Fluxkit, Fluxfilm, Fluxwork, Fluxpost, Fluxus Virus, Fluxclinic, Fluxhall, Fluxeum, Fluxshop, Fluxpop... Even though here limited to the already existing and documented words, a hypothetical Fluxus lexicon is potentially inexhaustible because the phoneme "flux(us)" is not limited only to adjectival function. It does not only label art made by Fluxus artists, but actually enacts it. Much like Deleuze's nonsense word, it performs a donation of sense. Understood in this way, "nonsense does not have any particular sense, but is opposed to the absence of sense rather than to the sense that it produces in [End Page 190] excess" (Deleuze 1990:71). In her book Fluxus Experience Hannah Higgins persuasively demonstrates that Fluxkit and Event, those paradigmatic Fluxus art forms, effectively establish this relation between artwork and its beholder. Fluxkit is nonsensical without being absurd: the randomness of objects in a box does not follow the existing taxonomies of sense, but instead incessantly produces new meanings. Similarly, in her important distinction between the Fluxus Event and much of performance art (including early Happenings) Higgins rightly emphasizes the "aleatory and nonspecific" form of the former (49).

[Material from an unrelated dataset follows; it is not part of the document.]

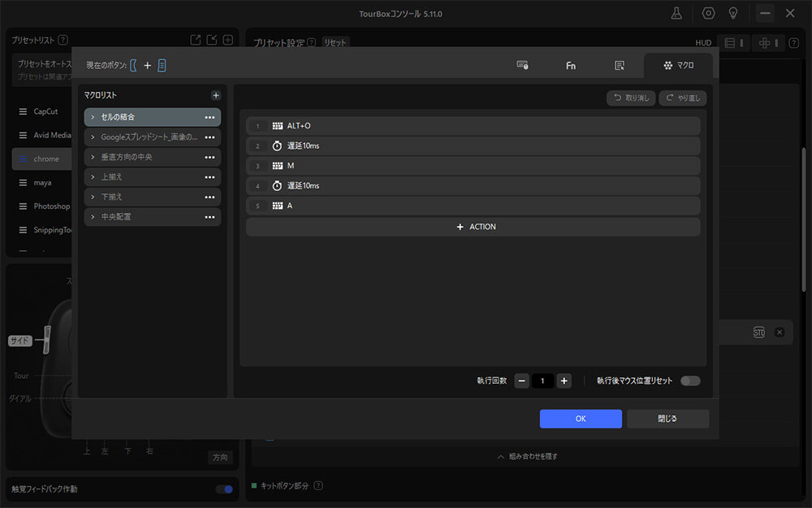This screenshot has width=812, height=508.
Task: Add a new macro to the macro list
Action: point(215,95)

True revisions are rare because their impact has to be tectonic. In its theoretical scope, rigor, and daring, Fluxus Experience is certainly one of those rare works. Hannah Higgins takes upon herself the unenviable task of reconsidering the entire Fluxus project. She takes the notion of experience as the central organizing principle of her book, and in doing so upsets the art historiographic assumption of an unlimited availability and stability of the art object. Higgins is quite open about the sources of her subjective approach to art criticism: first, her lifelong exposure to the art of her parents, Fluxus artists Alison Knowles and Dick Higgins; and second, Owen F. Smith's idea of the "non-hierarchical density of experience" evoked by Fluxus art (Smith 1998:11).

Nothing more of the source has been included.